Second mortgages have become popular over the last five years with the steep rise in home values. Many people have chosen to turn recently realized home equity into cash through the use of a second mortgage loan. These loans are often shorter than the primary mortgage – usually five to fifteen years in duration. A second mortgage is usually, though not always, provided as an adjustable rate mortgage (ARM). HELOCs are always adjustable rate loans.
Generally, the interest rate on a second mortgage is going to be two to three percent points higher than the available rate on a thirty year primary mortgage. One of the reasons for the higher interest rate is the shorter life of the loan. The other is that a second mortgage loan is subordinate to the primary mortgage on the house.
What this means is that, should the home go into foreclosure and be sold, it is the lender on the primary mortgage who gets paid first. According to real estate law, the primary lender may collect the entire principal owed as well as all the remaining interest and any foreclosure costs. The lender on the second mortgage loan is then paid from whatever remains.
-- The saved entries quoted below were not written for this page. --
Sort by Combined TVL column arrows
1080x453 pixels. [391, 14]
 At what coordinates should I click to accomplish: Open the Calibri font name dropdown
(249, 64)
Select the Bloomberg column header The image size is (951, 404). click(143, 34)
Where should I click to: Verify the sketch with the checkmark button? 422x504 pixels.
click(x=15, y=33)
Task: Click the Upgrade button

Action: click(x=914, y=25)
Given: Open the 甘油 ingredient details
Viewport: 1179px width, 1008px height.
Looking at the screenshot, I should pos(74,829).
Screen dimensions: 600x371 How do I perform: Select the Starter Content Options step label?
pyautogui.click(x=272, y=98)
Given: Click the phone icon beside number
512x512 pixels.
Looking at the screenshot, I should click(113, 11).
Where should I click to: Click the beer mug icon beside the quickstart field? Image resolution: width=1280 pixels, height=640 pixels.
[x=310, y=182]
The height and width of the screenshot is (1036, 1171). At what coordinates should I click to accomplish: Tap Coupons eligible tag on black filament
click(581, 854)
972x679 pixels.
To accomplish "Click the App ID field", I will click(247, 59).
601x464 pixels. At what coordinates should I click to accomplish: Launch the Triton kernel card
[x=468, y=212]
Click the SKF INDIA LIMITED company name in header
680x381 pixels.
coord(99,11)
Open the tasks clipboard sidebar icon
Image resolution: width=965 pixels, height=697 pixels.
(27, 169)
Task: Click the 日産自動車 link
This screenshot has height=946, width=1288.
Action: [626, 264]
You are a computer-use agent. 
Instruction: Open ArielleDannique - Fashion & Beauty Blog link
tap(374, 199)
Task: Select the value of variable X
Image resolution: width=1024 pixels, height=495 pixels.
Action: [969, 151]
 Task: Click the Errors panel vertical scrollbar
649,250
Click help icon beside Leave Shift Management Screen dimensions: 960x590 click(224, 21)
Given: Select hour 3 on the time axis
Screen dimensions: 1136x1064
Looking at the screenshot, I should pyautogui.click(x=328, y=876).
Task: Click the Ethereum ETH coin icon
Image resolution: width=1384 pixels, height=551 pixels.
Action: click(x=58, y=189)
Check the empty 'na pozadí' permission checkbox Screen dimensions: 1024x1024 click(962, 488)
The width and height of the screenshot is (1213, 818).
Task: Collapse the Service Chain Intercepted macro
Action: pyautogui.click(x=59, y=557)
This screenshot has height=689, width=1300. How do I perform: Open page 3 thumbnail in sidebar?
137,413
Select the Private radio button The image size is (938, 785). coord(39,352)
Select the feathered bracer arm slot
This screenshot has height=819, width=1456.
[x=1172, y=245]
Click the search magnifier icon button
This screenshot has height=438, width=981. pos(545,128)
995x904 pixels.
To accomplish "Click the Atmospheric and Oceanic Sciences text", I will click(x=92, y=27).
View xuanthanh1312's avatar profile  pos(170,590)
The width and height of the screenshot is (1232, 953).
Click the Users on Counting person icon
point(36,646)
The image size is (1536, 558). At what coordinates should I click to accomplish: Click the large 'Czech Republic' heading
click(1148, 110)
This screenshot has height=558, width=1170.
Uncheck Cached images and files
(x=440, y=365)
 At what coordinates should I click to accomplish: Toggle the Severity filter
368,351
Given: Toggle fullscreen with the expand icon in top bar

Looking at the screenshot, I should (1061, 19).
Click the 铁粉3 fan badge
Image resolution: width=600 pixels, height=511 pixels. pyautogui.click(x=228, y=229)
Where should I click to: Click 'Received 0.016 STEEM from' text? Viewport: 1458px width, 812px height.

Many lenders will limit the amount of the second mortgage based on what is currently owed on the first mortgage and how much the property is worth on the current housing market. The limit on total mortgage debt is capped at 80% of the home’s worth. This means that what you owe on the first mortgage and the amount of the second mortgage can add up to a maximum of 80% of the home’s current value.
If, for instance, you own a house that is appraised at $350,000 and you owe $250,000 on your primary mortgage, then you hold $100,000 in equity in the home. However the maximum your lender will allow is 80% total debt against the home’s value. Since 80% of $350,000 is $280,000 and you owe $250,000 on the first mortgage, you are eligible for a second mortgage in the amount of $30,000.